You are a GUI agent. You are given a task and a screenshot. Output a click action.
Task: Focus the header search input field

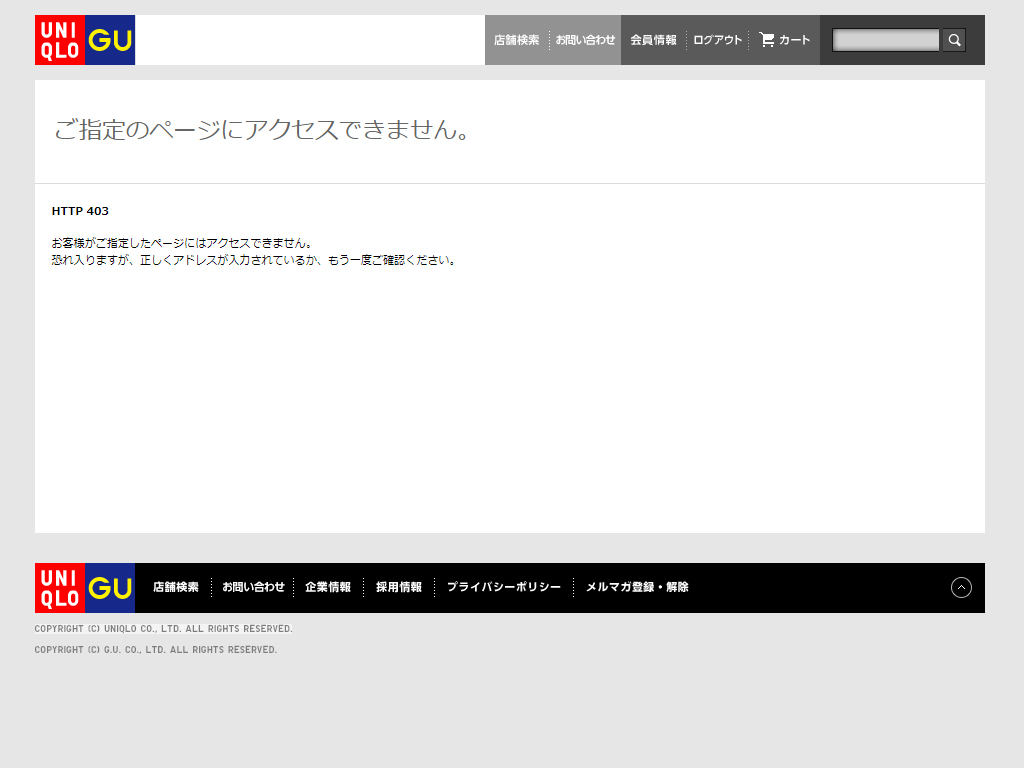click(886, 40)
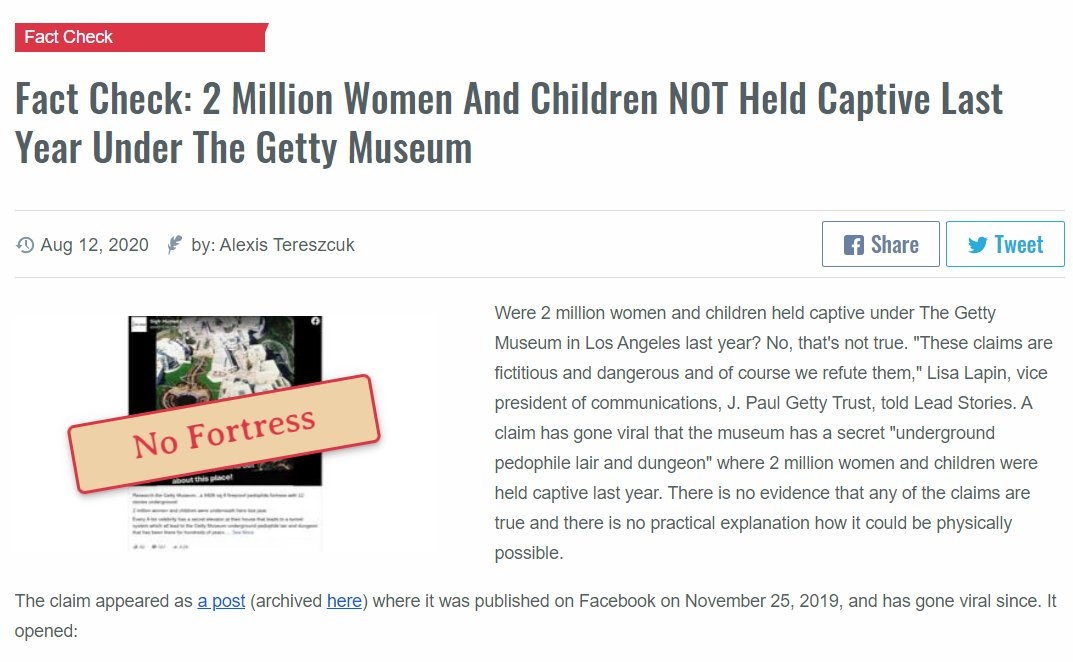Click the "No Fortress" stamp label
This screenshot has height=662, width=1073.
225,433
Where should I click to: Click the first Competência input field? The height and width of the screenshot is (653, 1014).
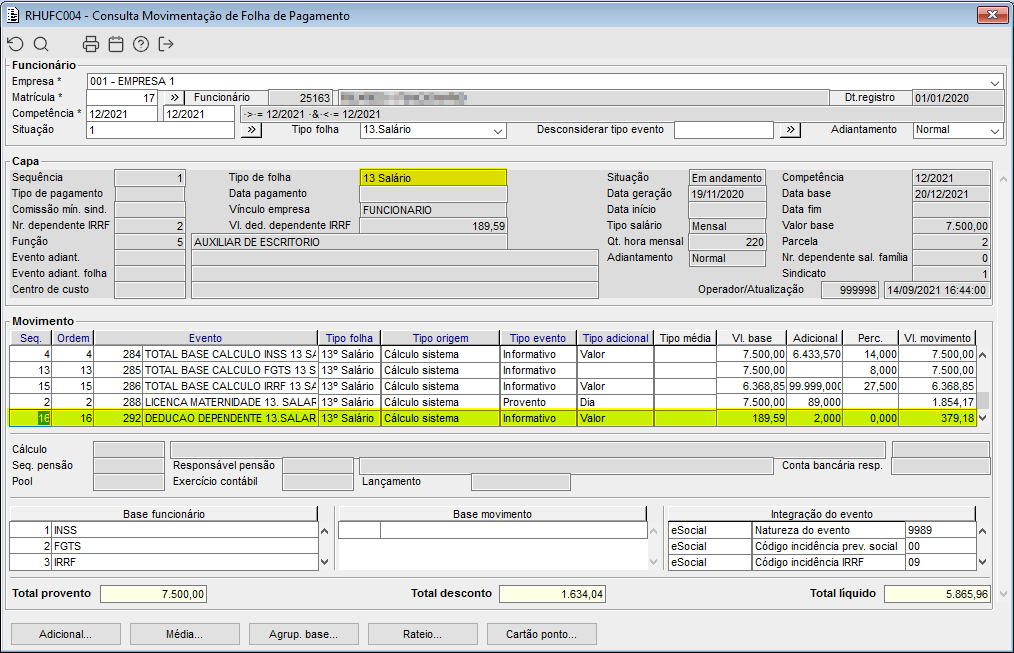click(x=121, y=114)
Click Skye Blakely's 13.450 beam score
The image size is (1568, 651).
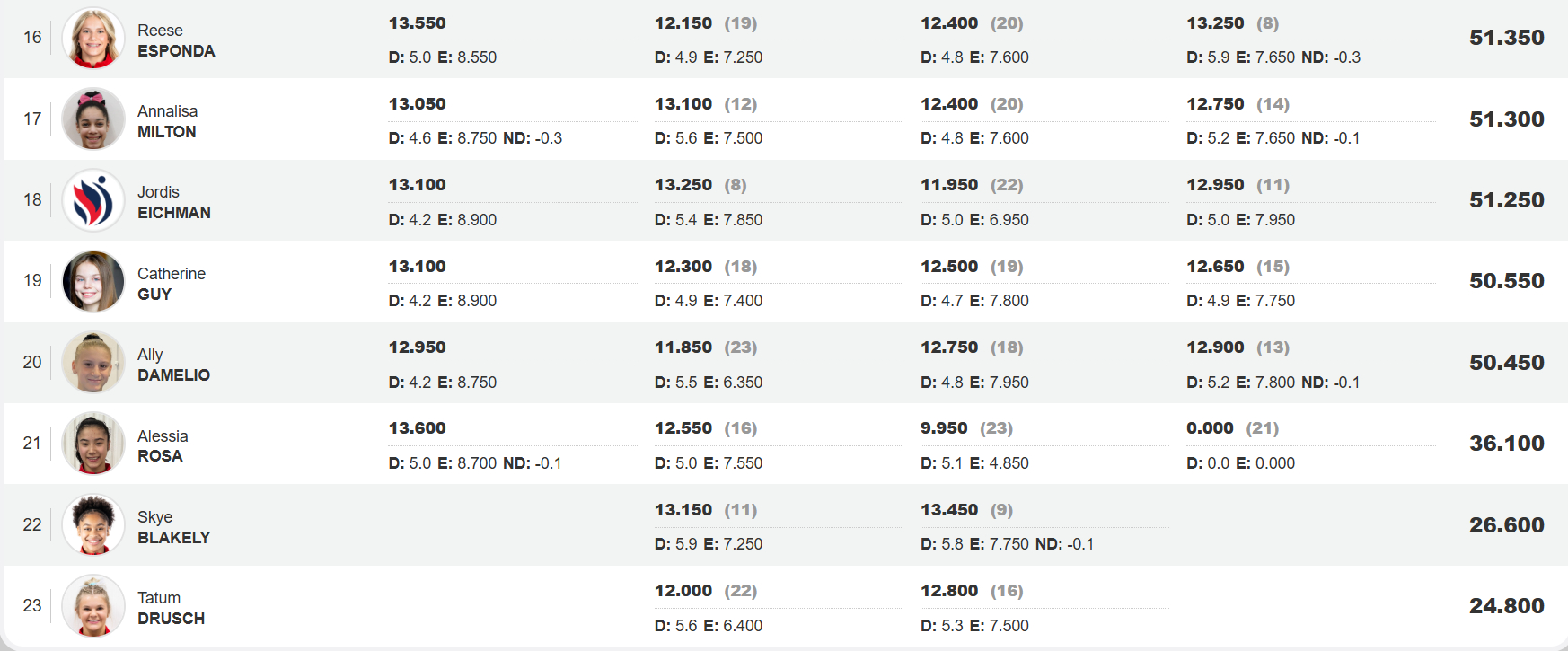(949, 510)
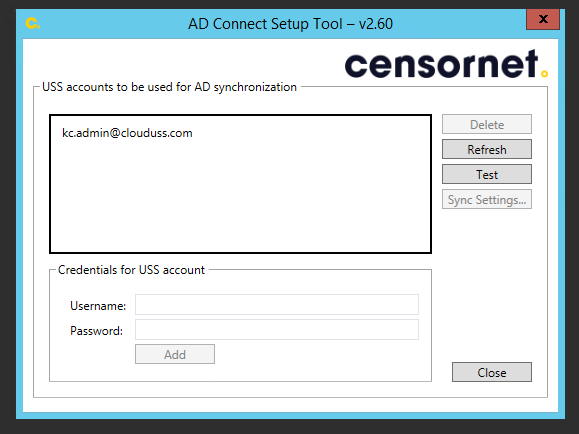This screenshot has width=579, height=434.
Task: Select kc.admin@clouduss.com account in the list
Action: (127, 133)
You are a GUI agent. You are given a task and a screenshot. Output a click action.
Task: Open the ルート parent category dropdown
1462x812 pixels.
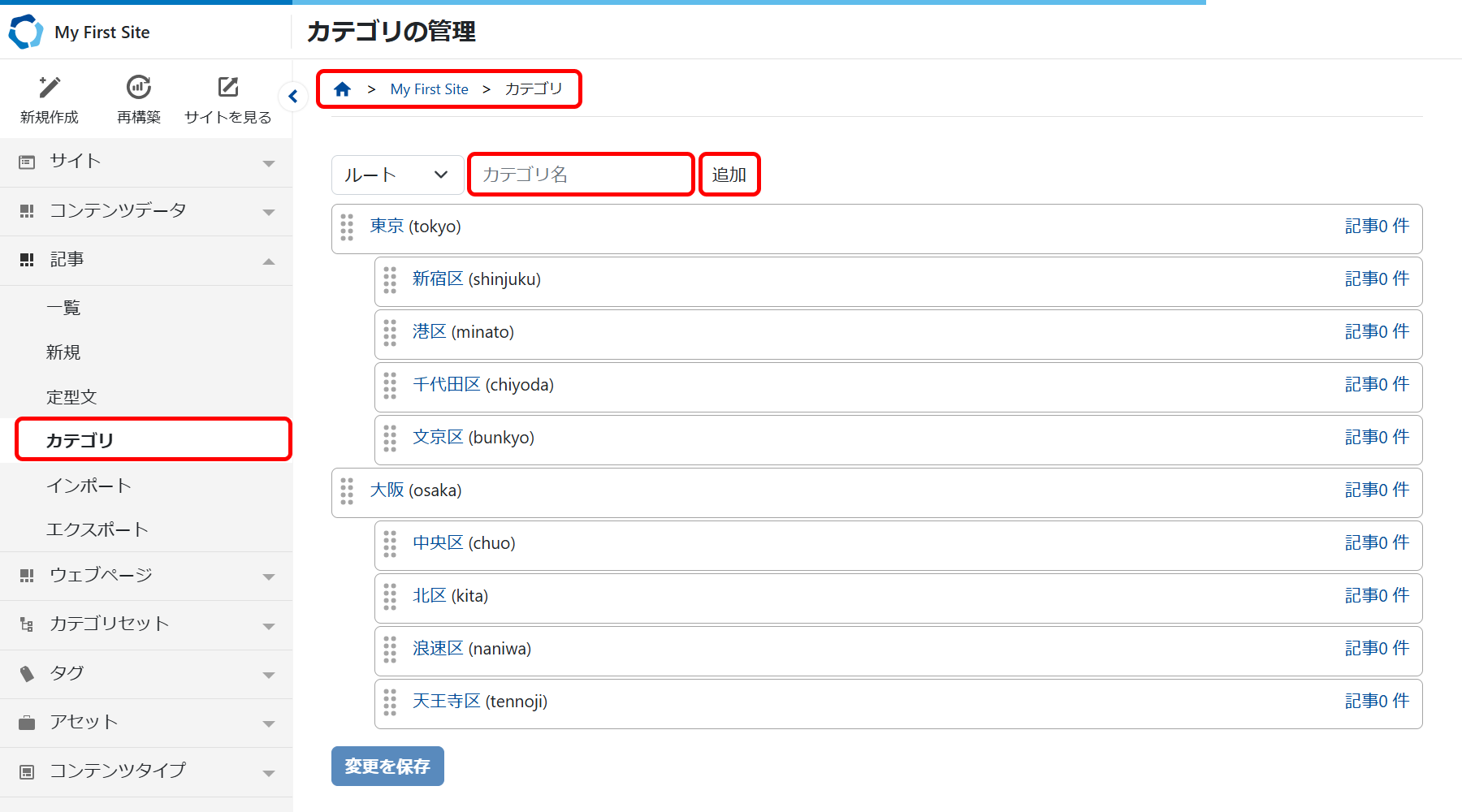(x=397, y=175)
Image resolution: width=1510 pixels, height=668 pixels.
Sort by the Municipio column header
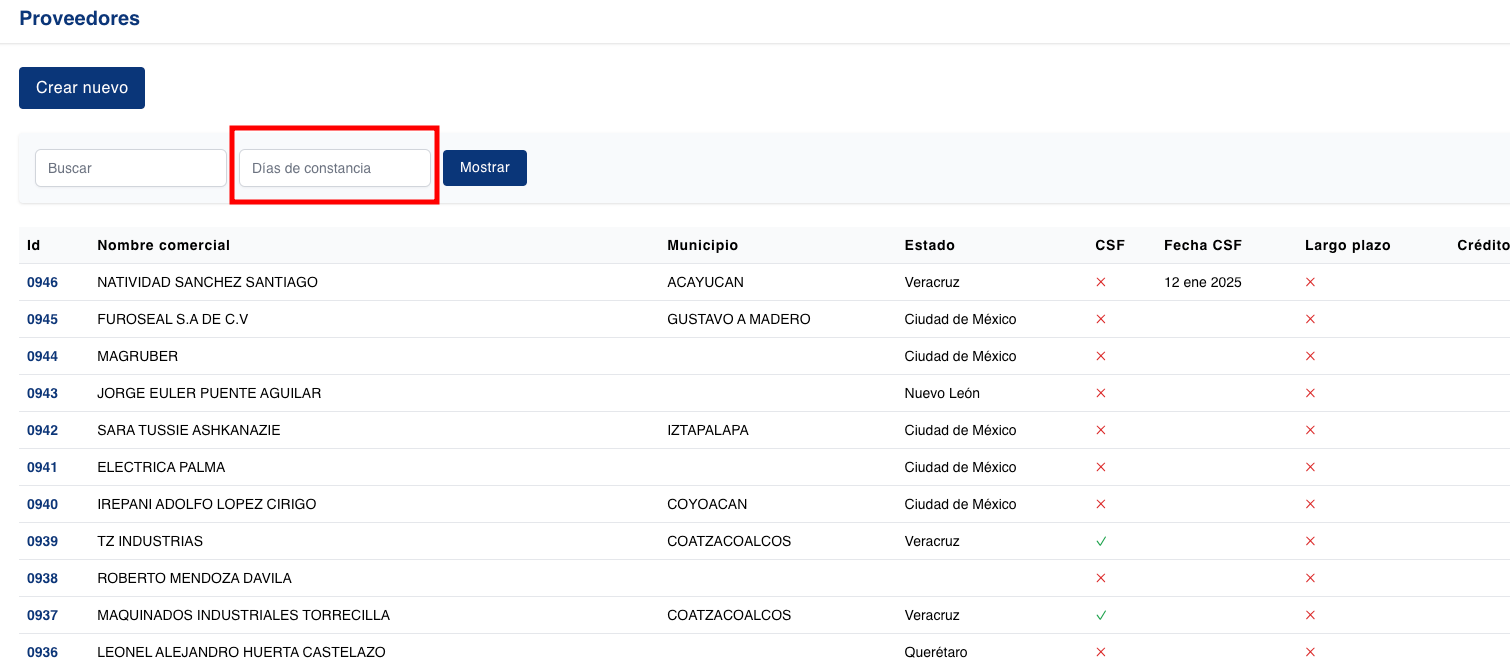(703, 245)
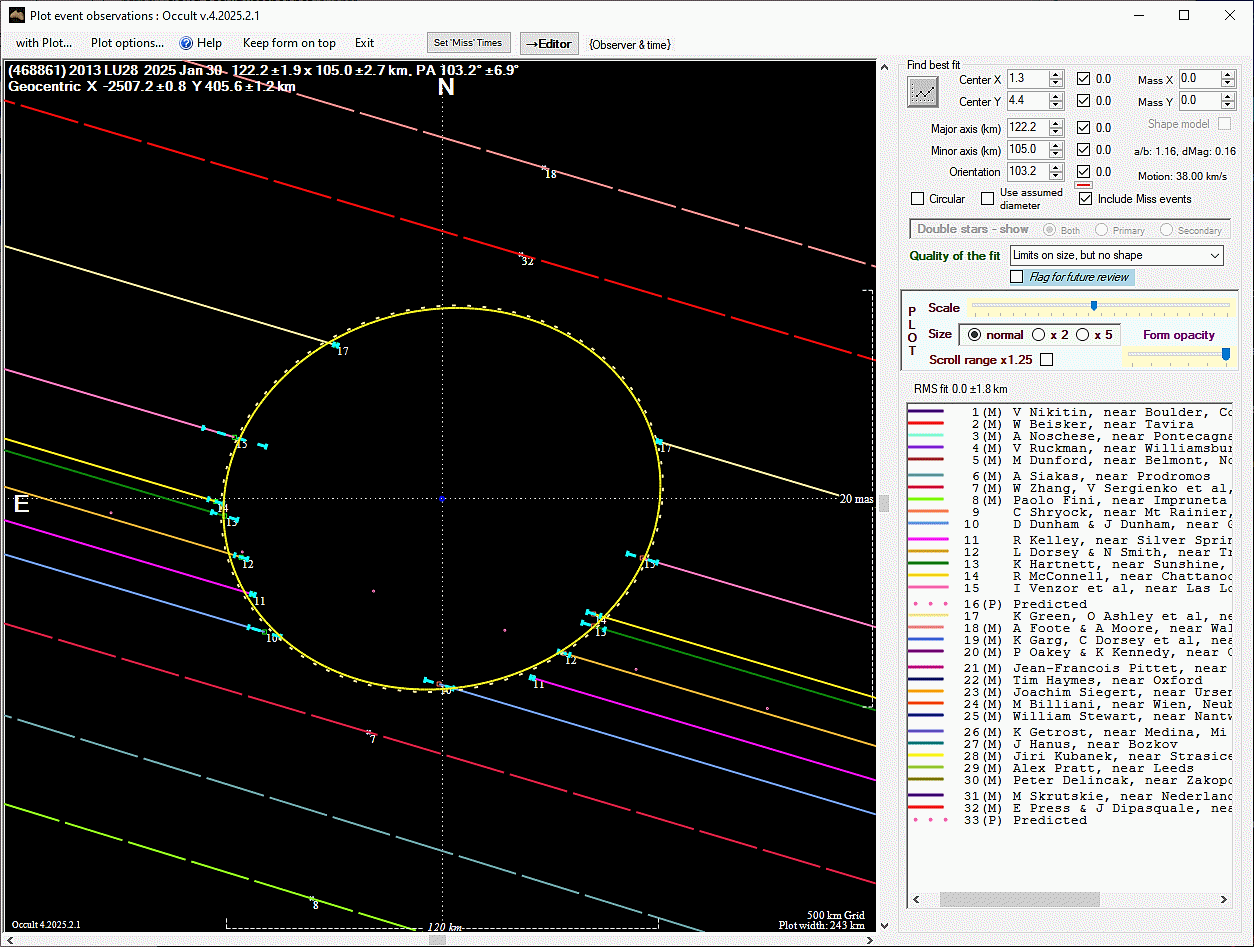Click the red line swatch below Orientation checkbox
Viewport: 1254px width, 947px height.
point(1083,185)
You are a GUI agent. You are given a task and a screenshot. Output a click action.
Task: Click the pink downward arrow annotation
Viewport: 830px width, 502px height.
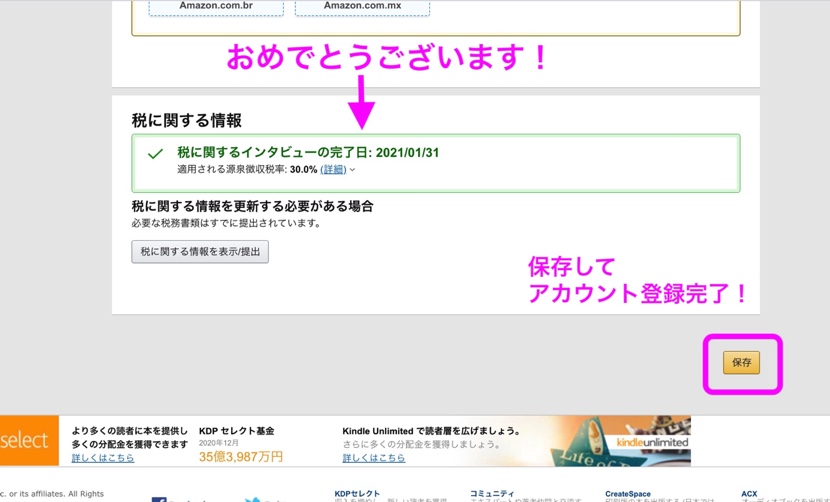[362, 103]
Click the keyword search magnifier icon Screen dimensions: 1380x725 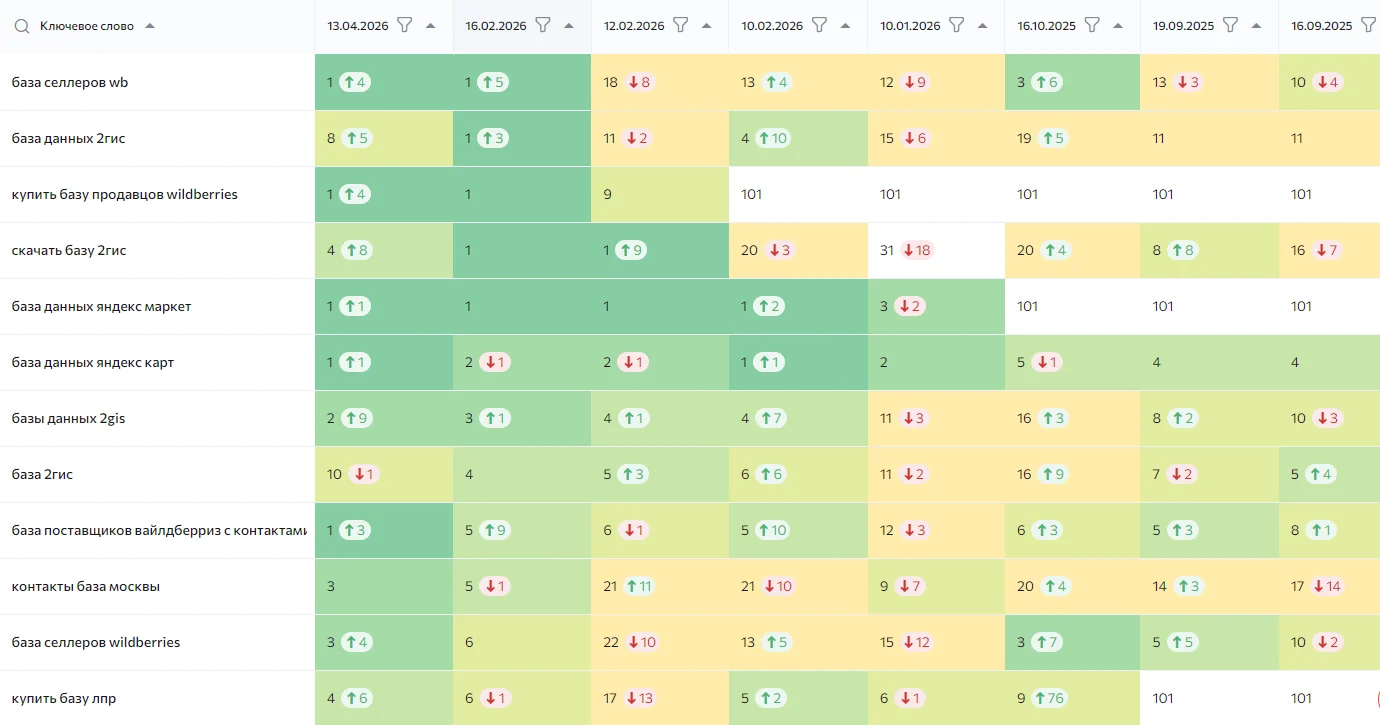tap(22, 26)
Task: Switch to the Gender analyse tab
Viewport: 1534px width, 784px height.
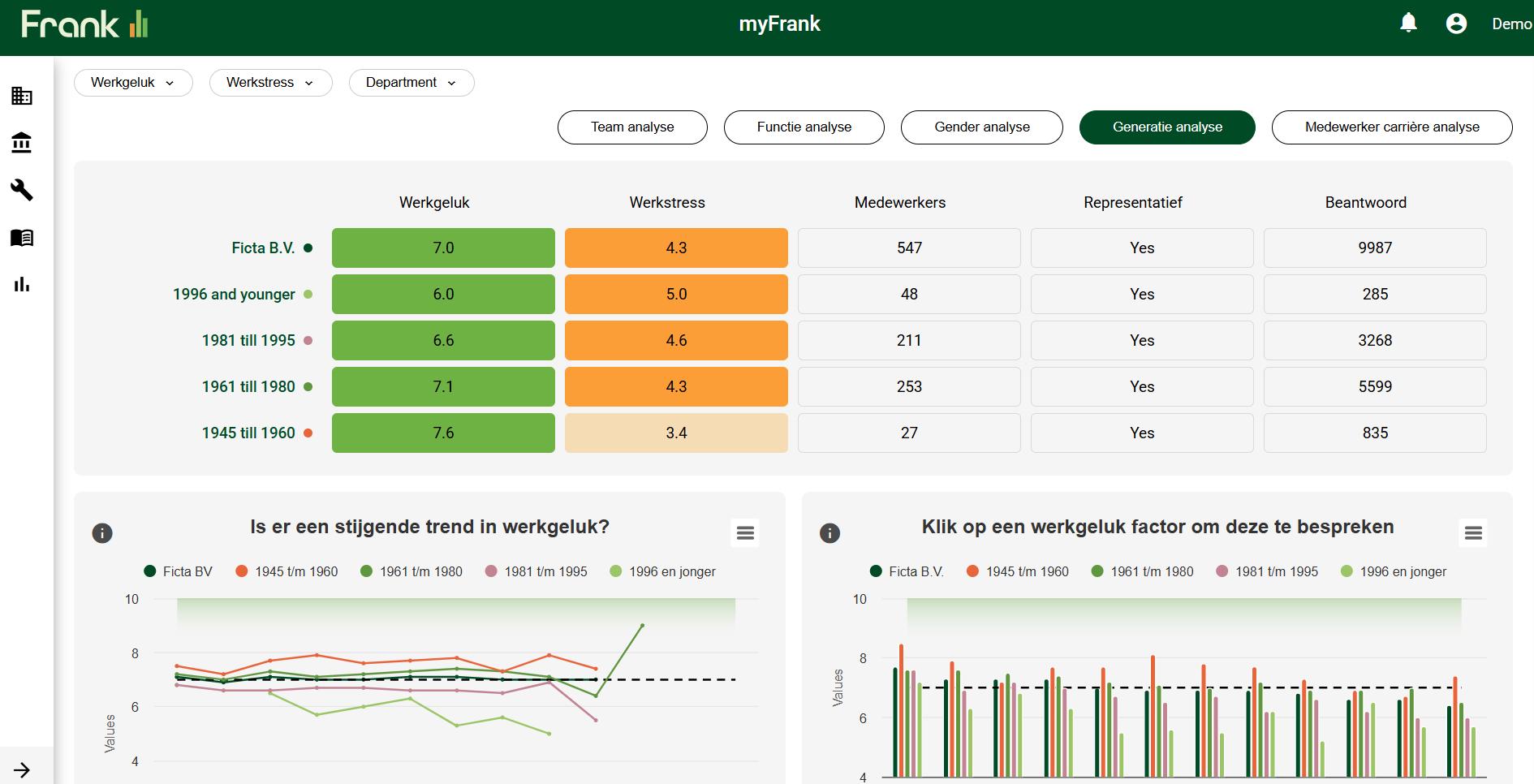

★ ★ ★

## TASK TO COMPLETE
Beginning with the line that has "Task: Switch to the Gender analyse tab", repeat each remaining line of the data above word for word, keeping pictures out.

## ANSWER SPACE
Task: Switch to the Gender analyse tab
Viewport: 1534px width, 784px height.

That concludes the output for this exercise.